--- Task to complete ---
Locate each line in the entries below that contains the word "magenta" and copy it out in full. Treat case as significant.

--- Data for this task ---
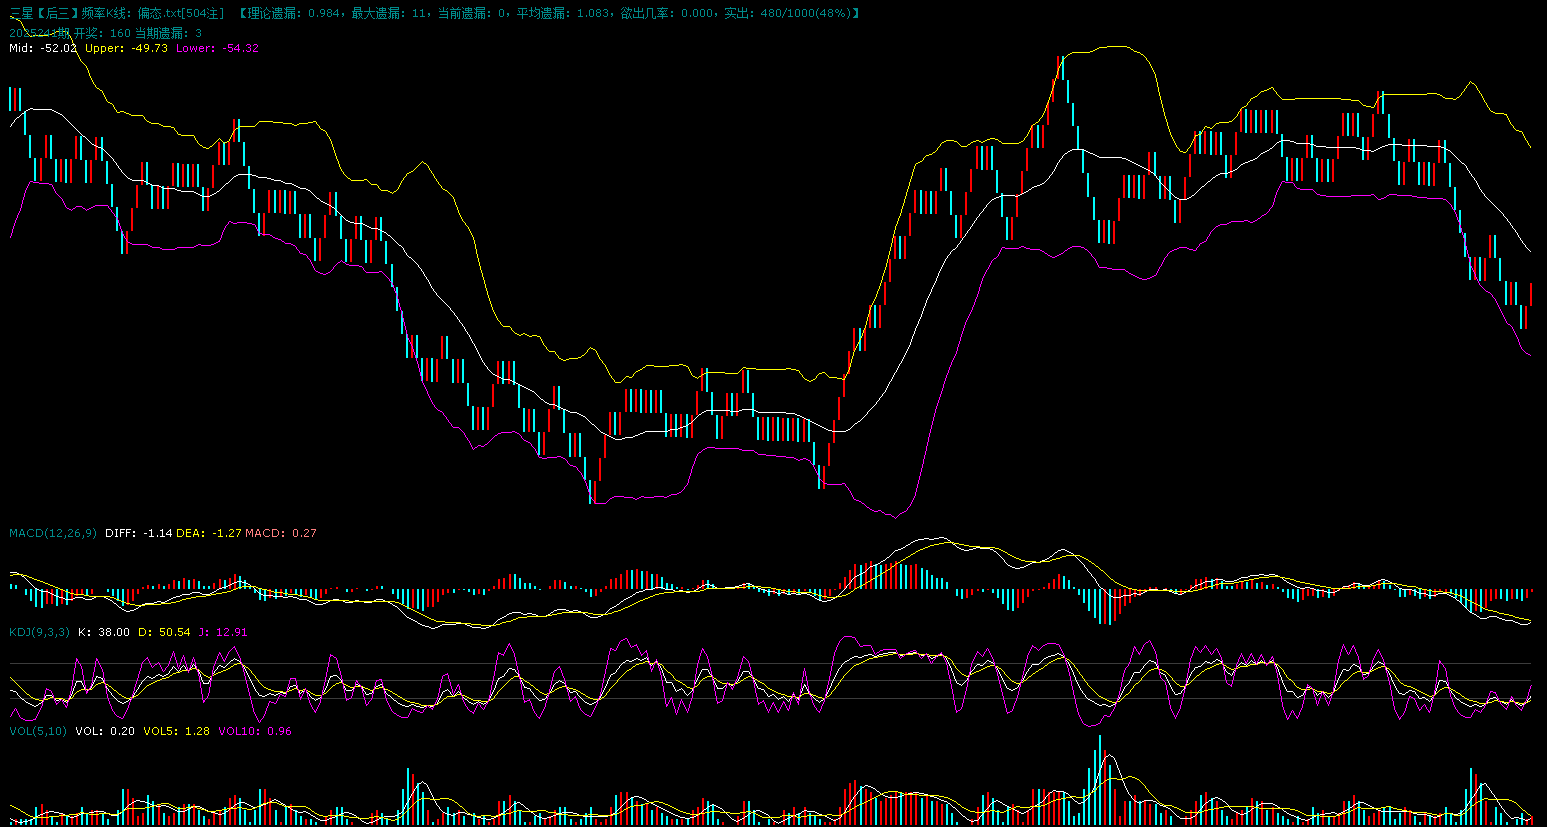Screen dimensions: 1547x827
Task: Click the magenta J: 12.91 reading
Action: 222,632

==

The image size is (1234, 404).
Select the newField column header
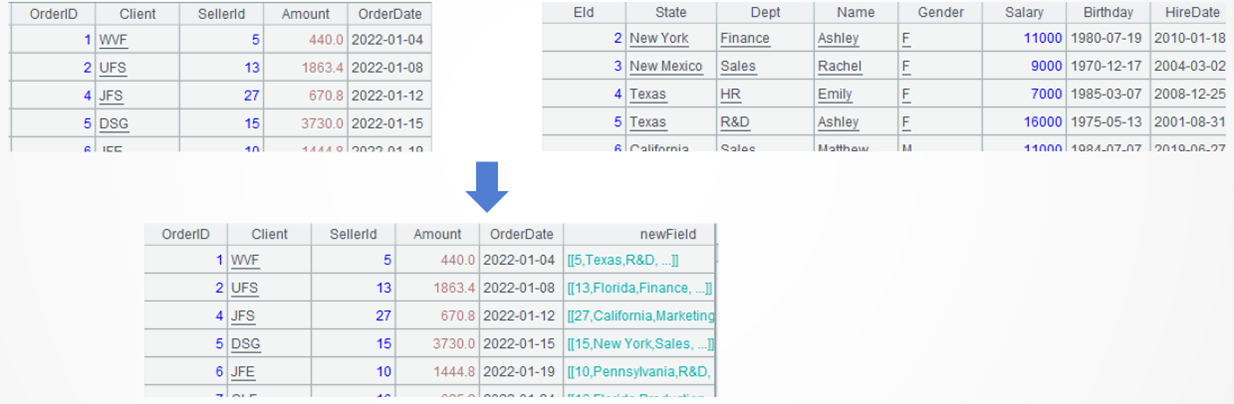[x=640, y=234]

--- Right answer ---
Task: Click the magenta J: 12.91 reading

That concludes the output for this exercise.